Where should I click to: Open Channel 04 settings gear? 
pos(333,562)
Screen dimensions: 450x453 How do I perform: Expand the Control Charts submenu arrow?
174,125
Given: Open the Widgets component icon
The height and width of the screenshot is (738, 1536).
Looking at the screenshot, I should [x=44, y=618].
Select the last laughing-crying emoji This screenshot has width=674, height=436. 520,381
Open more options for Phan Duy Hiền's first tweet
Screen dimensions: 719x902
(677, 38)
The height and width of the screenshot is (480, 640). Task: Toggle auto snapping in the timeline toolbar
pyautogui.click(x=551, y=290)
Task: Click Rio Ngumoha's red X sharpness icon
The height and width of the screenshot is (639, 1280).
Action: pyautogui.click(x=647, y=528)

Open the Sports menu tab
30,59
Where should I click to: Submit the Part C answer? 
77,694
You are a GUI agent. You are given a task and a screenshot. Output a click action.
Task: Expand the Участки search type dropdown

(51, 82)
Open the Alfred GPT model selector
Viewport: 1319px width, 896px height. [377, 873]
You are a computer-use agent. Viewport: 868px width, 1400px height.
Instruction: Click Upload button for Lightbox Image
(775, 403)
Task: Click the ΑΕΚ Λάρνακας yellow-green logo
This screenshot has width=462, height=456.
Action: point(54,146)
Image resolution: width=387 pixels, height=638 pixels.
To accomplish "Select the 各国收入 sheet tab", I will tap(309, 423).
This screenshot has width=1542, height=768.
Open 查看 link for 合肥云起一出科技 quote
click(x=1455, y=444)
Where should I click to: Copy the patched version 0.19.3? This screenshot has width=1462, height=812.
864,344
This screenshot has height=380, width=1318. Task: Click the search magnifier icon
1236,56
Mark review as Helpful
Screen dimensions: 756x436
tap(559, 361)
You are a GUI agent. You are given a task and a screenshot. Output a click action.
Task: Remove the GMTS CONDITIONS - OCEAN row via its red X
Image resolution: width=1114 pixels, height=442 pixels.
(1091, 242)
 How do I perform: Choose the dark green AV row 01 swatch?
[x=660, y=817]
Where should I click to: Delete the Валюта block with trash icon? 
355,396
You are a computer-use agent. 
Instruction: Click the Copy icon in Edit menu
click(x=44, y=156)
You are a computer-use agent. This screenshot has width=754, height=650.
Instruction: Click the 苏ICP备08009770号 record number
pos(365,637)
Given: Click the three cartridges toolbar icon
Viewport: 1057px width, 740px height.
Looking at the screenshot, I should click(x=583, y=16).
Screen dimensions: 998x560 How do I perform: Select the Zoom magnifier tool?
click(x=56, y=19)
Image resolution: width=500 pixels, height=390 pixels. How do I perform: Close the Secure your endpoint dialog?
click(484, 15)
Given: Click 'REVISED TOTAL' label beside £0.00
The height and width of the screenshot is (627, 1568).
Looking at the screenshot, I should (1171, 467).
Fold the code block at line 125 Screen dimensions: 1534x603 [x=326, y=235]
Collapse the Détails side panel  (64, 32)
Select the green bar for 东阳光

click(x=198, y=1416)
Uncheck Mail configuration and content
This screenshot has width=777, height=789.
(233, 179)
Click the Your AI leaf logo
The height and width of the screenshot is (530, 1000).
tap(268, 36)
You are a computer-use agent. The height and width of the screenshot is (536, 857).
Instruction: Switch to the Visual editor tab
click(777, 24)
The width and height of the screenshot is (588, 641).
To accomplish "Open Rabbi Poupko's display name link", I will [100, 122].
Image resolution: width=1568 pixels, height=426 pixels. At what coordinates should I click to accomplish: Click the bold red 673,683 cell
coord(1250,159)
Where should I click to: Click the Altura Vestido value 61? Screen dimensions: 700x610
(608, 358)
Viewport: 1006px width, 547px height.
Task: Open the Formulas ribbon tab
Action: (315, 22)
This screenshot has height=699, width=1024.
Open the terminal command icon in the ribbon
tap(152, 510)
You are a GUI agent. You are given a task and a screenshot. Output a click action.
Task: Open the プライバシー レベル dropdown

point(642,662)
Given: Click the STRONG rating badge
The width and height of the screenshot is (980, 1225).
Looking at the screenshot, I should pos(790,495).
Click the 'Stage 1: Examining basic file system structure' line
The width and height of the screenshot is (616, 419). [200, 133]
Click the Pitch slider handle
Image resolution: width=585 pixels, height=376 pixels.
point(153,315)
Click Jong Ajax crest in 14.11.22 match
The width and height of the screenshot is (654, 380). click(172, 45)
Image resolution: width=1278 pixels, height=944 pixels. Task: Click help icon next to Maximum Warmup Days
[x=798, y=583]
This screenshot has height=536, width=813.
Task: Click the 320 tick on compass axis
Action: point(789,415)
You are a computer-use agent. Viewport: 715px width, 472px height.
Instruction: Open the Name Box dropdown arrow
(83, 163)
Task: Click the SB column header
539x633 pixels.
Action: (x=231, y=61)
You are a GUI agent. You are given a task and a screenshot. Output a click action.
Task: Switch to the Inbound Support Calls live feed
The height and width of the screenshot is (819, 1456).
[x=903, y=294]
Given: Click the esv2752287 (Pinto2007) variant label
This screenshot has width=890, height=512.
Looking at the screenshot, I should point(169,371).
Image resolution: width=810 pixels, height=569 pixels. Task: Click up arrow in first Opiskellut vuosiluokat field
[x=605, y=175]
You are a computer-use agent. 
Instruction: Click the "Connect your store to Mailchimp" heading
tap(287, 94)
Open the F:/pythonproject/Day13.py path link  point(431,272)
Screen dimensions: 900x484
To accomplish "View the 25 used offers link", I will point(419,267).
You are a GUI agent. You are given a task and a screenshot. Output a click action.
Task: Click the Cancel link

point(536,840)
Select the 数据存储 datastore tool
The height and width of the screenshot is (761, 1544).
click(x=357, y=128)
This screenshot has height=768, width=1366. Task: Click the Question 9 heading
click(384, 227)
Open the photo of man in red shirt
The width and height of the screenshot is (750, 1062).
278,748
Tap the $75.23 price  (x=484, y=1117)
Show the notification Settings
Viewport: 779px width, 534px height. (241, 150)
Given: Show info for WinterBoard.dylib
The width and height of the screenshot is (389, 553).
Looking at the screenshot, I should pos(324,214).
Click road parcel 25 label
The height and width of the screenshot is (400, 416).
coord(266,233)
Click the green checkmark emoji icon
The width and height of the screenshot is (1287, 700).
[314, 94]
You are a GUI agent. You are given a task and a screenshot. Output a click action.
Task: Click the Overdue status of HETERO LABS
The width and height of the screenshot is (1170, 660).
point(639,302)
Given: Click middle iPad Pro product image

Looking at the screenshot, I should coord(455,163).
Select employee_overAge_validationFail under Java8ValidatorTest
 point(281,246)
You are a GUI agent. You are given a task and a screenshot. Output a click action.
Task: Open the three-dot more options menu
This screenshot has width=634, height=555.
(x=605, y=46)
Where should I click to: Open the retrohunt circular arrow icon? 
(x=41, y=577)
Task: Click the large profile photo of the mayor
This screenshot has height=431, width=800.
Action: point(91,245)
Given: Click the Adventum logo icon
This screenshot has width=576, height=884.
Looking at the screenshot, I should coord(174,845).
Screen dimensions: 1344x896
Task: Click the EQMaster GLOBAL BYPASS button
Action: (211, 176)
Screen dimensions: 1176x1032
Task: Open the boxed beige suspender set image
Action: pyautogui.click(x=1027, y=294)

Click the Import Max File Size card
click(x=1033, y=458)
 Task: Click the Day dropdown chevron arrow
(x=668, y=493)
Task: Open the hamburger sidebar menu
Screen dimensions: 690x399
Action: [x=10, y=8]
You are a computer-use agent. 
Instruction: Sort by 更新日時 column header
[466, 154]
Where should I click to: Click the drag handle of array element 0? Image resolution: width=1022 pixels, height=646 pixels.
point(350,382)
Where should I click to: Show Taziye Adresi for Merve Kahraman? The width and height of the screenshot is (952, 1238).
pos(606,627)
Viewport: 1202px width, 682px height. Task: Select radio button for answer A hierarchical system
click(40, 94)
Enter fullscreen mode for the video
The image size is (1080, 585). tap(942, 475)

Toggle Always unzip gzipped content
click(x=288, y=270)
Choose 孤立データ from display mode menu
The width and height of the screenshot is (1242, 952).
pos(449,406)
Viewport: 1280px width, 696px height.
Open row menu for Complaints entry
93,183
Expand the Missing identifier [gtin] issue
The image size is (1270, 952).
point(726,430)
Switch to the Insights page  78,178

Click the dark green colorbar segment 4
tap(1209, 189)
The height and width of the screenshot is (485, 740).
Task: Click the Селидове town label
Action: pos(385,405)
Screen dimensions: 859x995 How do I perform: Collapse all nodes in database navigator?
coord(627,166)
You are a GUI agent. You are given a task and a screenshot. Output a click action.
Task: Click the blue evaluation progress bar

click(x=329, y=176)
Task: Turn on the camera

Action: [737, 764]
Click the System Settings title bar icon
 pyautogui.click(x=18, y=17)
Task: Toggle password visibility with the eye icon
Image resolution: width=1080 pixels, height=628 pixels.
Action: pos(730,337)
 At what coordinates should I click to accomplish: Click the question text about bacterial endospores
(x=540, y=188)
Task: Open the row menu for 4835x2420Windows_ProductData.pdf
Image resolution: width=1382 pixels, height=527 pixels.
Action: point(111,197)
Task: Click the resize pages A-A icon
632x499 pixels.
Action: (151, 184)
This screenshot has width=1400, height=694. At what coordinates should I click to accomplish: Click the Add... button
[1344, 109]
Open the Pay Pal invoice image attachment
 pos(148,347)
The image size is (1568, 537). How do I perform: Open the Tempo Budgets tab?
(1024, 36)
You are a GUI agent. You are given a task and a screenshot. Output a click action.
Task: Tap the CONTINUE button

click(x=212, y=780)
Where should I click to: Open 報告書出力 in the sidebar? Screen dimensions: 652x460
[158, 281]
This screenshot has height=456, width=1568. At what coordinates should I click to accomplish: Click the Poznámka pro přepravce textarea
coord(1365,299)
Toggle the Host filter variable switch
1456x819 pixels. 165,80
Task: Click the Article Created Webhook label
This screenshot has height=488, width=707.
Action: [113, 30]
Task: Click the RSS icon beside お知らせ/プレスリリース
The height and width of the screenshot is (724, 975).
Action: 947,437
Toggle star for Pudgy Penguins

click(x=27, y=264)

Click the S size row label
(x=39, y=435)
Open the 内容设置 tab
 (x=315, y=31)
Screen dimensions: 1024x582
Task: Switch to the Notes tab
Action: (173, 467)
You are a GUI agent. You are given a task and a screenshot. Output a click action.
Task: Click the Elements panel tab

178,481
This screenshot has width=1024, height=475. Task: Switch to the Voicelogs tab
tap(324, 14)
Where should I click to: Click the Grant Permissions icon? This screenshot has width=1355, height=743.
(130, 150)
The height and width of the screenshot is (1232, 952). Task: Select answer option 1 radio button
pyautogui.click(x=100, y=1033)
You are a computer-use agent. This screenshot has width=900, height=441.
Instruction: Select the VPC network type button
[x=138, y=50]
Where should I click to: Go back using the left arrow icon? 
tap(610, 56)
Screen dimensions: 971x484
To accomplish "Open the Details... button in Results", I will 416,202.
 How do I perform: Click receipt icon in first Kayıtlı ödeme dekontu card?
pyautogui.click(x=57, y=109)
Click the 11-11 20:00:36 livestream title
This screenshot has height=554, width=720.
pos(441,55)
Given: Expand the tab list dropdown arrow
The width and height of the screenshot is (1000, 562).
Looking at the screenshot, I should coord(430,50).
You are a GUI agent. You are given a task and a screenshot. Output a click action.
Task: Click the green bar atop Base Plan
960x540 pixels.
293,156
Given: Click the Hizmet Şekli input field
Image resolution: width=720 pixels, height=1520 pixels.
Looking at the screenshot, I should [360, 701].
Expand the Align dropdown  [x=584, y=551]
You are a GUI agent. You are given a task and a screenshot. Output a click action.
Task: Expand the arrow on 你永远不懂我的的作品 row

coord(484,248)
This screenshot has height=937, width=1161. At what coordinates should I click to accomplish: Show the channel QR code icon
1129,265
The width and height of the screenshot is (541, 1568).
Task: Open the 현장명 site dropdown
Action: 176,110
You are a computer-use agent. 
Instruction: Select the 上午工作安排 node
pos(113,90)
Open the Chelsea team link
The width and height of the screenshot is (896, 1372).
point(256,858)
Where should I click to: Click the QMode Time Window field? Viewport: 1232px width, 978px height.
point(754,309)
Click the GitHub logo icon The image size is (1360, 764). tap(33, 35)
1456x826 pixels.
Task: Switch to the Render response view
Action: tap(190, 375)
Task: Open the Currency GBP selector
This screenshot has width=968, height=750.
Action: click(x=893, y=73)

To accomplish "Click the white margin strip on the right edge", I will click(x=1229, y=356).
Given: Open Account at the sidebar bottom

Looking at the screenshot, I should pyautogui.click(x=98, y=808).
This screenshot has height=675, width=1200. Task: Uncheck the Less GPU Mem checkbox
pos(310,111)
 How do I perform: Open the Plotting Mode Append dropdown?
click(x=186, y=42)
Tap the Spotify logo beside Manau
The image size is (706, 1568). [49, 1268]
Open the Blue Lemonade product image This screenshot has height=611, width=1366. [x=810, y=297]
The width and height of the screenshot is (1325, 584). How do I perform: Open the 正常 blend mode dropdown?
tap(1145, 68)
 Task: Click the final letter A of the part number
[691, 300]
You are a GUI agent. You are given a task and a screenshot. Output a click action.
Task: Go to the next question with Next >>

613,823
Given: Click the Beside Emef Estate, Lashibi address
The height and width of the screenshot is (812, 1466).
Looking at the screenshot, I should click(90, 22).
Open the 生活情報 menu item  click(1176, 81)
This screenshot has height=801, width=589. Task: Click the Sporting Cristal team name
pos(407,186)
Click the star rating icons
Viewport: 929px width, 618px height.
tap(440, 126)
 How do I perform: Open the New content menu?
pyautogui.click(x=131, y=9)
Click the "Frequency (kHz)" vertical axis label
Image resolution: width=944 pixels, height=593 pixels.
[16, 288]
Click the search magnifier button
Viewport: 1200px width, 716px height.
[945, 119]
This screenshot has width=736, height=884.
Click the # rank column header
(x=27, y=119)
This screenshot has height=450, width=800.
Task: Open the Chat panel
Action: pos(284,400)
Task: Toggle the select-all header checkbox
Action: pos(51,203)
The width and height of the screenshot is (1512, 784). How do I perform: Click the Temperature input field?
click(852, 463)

## Your task
Please show every line of the entries above that contains the word "three".

## Answer box
Given: Click the three cartridges toolbar icon
Task: Open the three-dot more options menu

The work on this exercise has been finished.